On October 20th  the Bush Department of Labor (DOL) issued a parting shot to the Davis-Bacon Act. Not since the Reagan Administration has there been a frontal assault on the certified payroll report, which is the central enforcement mechanism available to government investigators responsible for enforcement of the Davis-Bacon Act.  
 
The proposed rule will eliminate the decades-old requirement that contractors must provide government enforcement agencies with the identities of who is working on federal and federally-assisted construction projects. These recordkeeping requirements ensure that there is a meaningful and easily accessible tool in the hands of government investigators to enforce the Davis-Bacon Act on thousands of federal and federally-assisted construction projects around the nation. Without these key recordkeeping requirements in the hands of government investigators, fraud becomes rampant on federal construction projects and workers are cheated out of their hard-earned wages and fringe benefits.
 
The Bush Administration’s justification is  that it is acting to protect workers’ privacy, even though federal courts have long held that the public cannot obtain the addresses and social security numbers of workers. These personal identifiers are deleted from payroll reports when the public requests to review them.
 
Weekly certified payroll reports serve as the central tool which allows the federal government to ensure compliance with prevailing wage and fringe benefit requirements. Armed with the certified weekly report, federal agencies can interview workers and contractors and compare the certified payrolls to other employer and worker records to determine if there has been underpayment of wages, misclassification of workers, fringe benefit abuses and illegal kickbacks on federal construction projects.
 
If government investigators do not have easy access to the addresses of workers who may have long left a construction site, they will have no means to investigate once a project is completed and the contractors, subcontractors and workers are long gone from the site of the work.
 
The difficulties which already exist in performing investigations in this transient industry are legendary.
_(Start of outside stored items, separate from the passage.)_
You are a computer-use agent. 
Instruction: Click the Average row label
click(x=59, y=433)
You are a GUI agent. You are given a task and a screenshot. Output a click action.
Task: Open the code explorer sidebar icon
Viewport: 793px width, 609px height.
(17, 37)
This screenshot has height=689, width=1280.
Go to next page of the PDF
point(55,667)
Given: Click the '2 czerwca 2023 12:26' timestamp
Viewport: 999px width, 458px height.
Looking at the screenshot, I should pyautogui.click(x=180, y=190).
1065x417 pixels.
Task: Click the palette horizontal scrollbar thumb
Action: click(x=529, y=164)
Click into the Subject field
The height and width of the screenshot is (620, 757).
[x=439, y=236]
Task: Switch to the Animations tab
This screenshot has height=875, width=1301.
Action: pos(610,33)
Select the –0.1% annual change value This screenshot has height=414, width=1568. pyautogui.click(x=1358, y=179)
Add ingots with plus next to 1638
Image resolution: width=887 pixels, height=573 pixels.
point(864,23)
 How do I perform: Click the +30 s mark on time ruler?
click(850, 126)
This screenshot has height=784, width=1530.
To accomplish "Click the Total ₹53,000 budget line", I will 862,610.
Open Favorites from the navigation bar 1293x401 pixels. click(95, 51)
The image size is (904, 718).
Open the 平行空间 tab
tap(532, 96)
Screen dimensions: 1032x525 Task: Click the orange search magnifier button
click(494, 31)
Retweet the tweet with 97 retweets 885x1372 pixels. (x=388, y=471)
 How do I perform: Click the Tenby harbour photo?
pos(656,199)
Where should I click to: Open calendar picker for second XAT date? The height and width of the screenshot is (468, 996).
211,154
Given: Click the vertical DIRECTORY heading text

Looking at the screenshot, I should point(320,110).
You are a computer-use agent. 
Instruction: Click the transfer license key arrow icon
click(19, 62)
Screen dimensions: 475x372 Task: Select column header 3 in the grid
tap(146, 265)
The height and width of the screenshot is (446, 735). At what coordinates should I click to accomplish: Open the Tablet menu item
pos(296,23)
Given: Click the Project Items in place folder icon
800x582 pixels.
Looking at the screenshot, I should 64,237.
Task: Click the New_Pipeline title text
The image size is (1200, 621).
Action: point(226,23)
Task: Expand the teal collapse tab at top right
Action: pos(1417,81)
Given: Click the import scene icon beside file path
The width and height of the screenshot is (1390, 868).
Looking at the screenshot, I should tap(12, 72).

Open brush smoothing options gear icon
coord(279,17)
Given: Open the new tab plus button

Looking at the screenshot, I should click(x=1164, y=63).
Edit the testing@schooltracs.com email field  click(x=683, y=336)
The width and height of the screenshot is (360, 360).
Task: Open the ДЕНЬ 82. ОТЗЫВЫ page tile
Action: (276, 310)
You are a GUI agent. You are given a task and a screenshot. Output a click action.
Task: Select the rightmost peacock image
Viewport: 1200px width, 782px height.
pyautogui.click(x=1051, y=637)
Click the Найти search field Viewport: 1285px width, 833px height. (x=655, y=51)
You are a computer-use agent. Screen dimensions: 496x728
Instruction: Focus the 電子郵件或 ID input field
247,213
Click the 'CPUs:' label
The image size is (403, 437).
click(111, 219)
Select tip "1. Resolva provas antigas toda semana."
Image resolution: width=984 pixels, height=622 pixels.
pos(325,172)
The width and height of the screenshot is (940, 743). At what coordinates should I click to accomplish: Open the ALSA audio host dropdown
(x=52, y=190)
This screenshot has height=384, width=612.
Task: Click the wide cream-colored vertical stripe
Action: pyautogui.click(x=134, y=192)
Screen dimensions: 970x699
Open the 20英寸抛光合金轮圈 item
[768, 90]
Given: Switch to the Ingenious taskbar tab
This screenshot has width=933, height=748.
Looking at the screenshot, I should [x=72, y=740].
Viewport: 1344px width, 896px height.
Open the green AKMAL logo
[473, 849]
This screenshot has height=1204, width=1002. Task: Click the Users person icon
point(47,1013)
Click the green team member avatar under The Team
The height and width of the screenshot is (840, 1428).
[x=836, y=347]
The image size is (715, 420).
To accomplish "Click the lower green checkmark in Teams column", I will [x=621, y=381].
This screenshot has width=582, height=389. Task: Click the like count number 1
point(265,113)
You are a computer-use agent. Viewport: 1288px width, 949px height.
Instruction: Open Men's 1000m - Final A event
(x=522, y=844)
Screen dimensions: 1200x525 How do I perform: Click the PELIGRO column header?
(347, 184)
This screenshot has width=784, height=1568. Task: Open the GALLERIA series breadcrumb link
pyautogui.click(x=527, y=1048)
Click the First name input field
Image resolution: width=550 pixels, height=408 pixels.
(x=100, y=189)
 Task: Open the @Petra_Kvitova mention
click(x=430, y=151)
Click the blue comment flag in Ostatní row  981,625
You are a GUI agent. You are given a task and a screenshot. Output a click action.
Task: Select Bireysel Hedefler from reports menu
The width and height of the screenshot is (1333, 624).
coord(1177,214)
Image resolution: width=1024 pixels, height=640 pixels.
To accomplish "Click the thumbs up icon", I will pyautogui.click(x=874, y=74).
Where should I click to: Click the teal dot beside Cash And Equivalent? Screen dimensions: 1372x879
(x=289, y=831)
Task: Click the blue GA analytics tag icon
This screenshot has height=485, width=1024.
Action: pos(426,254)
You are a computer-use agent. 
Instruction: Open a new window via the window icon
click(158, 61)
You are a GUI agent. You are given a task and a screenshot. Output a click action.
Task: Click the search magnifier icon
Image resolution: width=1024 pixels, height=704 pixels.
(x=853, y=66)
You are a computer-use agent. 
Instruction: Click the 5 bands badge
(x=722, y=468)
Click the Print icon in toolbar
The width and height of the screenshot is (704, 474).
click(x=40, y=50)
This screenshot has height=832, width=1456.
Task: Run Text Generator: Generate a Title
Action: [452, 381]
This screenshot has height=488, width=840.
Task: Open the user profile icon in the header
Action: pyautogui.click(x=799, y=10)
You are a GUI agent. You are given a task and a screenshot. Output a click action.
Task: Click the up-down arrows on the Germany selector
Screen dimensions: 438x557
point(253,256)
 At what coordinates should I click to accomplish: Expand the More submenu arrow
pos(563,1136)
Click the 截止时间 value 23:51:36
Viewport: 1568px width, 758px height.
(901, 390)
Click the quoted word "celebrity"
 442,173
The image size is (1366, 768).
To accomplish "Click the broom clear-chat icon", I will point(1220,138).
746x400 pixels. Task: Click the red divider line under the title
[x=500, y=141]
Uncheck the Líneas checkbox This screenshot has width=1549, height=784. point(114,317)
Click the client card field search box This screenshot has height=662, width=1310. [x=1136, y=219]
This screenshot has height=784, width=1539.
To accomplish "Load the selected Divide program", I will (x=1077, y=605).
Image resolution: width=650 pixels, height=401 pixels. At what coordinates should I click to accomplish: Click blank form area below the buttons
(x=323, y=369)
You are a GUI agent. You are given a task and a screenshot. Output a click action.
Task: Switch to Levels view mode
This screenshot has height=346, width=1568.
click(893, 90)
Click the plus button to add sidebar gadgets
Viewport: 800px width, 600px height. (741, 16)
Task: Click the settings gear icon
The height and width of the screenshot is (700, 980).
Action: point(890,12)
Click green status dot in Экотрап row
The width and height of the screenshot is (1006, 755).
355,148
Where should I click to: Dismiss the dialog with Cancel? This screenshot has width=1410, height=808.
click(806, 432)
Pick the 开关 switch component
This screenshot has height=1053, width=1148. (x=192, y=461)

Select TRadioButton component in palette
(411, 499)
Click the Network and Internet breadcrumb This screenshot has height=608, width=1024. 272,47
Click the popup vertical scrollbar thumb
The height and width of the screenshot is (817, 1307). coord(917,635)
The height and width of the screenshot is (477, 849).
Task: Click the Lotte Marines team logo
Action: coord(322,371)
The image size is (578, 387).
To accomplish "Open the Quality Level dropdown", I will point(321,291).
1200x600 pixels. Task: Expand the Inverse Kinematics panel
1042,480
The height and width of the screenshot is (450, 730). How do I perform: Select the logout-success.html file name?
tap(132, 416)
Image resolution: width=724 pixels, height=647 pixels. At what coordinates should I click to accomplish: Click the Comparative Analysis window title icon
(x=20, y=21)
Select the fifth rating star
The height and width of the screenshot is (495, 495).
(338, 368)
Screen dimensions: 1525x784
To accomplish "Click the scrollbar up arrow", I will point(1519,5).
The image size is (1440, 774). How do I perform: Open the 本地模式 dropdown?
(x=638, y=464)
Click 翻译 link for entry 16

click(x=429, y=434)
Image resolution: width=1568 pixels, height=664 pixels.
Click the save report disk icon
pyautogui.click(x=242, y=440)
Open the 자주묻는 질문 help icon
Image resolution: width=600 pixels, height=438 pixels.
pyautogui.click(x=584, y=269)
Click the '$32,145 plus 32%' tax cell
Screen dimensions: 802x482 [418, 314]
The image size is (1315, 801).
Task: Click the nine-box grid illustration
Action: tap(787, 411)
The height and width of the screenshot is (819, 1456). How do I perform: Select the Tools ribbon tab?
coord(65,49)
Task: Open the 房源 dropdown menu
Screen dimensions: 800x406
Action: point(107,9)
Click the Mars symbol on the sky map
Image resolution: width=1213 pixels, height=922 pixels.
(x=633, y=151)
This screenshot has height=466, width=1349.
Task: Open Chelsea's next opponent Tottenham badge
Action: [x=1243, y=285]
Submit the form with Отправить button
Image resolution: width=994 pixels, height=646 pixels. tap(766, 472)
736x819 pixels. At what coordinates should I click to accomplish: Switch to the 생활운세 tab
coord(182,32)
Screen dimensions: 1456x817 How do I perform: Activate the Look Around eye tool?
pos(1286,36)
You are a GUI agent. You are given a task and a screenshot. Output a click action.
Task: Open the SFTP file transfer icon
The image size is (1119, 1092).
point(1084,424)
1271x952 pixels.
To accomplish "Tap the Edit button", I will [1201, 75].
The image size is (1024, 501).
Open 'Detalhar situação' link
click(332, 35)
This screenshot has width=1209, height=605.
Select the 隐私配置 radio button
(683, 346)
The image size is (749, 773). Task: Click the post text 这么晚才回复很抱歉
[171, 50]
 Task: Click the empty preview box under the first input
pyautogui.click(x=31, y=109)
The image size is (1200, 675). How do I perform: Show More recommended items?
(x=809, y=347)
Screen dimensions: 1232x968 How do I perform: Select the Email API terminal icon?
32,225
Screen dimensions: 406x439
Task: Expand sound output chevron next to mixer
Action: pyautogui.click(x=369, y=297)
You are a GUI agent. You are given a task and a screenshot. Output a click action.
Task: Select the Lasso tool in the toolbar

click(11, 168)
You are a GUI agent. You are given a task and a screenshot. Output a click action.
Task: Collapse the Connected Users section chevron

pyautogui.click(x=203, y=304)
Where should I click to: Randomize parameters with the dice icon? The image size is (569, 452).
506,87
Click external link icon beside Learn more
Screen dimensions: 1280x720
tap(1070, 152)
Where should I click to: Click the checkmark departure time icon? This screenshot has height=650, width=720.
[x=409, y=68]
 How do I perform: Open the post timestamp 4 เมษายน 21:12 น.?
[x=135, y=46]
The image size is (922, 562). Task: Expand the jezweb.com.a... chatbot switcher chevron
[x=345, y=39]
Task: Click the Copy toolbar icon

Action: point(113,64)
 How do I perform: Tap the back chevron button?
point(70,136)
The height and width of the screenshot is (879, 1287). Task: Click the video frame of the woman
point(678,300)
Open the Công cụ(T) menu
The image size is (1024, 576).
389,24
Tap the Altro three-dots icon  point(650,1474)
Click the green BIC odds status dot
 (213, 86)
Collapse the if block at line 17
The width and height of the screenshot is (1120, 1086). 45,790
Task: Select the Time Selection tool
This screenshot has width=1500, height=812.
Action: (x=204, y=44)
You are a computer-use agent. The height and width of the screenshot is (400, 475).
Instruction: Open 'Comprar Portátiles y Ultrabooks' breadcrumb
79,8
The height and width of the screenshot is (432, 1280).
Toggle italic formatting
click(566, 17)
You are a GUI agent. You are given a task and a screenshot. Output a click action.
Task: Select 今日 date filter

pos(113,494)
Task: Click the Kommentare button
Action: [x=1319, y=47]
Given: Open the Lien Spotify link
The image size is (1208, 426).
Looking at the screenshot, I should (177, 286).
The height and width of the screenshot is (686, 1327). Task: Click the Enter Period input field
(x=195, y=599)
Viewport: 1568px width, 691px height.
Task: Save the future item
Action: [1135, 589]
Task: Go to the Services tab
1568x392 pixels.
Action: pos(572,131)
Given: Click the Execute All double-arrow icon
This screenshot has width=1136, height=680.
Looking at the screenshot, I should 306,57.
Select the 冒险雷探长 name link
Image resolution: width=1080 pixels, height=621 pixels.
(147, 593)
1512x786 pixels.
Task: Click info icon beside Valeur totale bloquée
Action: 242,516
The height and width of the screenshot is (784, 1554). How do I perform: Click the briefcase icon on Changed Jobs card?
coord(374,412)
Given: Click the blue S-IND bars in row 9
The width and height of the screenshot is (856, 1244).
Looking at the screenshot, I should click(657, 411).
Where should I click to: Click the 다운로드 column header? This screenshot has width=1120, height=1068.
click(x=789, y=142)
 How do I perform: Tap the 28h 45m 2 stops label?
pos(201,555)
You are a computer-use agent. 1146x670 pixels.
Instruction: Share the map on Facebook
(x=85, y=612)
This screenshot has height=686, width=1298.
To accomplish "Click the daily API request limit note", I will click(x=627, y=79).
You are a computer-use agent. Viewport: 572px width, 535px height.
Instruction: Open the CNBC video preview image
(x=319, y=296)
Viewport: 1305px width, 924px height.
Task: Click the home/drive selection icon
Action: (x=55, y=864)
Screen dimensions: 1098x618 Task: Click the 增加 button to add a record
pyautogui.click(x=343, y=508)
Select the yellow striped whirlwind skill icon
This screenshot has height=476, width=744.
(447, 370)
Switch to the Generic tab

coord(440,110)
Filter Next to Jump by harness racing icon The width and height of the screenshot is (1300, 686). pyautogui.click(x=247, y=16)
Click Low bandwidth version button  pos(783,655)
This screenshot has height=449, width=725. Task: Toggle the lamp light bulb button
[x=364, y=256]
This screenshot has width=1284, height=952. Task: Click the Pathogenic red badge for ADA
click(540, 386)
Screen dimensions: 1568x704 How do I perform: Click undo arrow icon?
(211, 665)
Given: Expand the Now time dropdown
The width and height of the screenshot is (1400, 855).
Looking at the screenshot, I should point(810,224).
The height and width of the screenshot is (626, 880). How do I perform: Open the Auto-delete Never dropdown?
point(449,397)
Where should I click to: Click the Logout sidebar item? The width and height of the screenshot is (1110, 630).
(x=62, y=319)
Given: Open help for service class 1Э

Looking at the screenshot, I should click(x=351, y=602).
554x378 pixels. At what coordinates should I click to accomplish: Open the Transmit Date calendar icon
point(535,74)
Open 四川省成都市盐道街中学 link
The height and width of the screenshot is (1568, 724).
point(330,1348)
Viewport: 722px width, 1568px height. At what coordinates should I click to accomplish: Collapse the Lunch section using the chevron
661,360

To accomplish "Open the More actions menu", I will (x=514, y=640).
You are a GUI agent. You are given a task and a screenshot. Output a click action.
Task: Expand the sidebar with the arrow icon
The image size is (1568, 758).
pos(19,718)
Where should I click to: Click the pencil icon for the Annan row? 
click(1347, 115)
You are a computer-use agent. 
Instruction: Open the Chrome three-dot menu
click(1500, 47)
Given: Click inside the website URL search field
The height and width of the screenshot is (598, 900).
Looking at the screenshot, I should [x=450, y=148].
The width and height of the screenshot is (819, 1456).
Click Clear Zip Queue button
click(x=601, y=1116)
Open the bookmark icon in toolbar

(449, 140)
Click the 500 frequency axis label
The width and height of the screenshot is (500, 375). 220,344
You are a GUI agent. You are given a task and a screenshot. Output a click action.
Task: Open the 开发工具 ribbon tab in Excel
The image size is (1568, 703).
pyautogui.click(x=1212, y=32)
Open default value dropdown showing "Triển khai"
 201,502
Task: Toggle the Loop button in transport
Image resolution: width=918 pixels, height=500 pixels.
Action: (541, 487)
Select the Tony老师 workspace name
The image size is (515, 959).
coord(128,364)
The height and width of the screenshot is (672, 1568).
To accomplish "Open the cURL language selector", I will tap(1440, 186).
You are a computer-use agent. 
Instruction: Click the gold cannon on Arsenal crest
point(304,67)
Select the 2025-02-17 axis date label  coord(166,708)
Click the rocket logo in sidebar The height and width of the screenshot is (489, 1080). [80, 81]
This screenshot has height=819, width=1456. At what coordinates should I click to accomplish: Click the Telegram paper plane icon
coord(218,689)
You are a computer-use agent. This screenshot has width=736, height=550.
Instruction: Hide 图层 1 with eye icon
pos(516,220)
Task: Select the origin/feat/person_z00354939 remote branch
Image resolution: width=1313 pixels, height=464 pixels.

Depriving government investigators of a ready means to contact workers to verify their wages will place insurmountable barriers in front of them at a time when the Bush Administration has slashed their budgets and their numbers over the past eight years.
 
In addition, enforcement at the state level will be undermined in the states which require contractors to submit the federal payroll reporting form (WH Form 347) on state-funded projects under their “little Davis-Bacon” acts.
 
The proposed rule is nothing more than a blatant attempt by the Bush Department of Labor in its last days to severely weaken enforcement of the wage and fringe benefit protections available to  thousands of construction workers at a time when their standard-of-living is already severely threatened by hard economic times.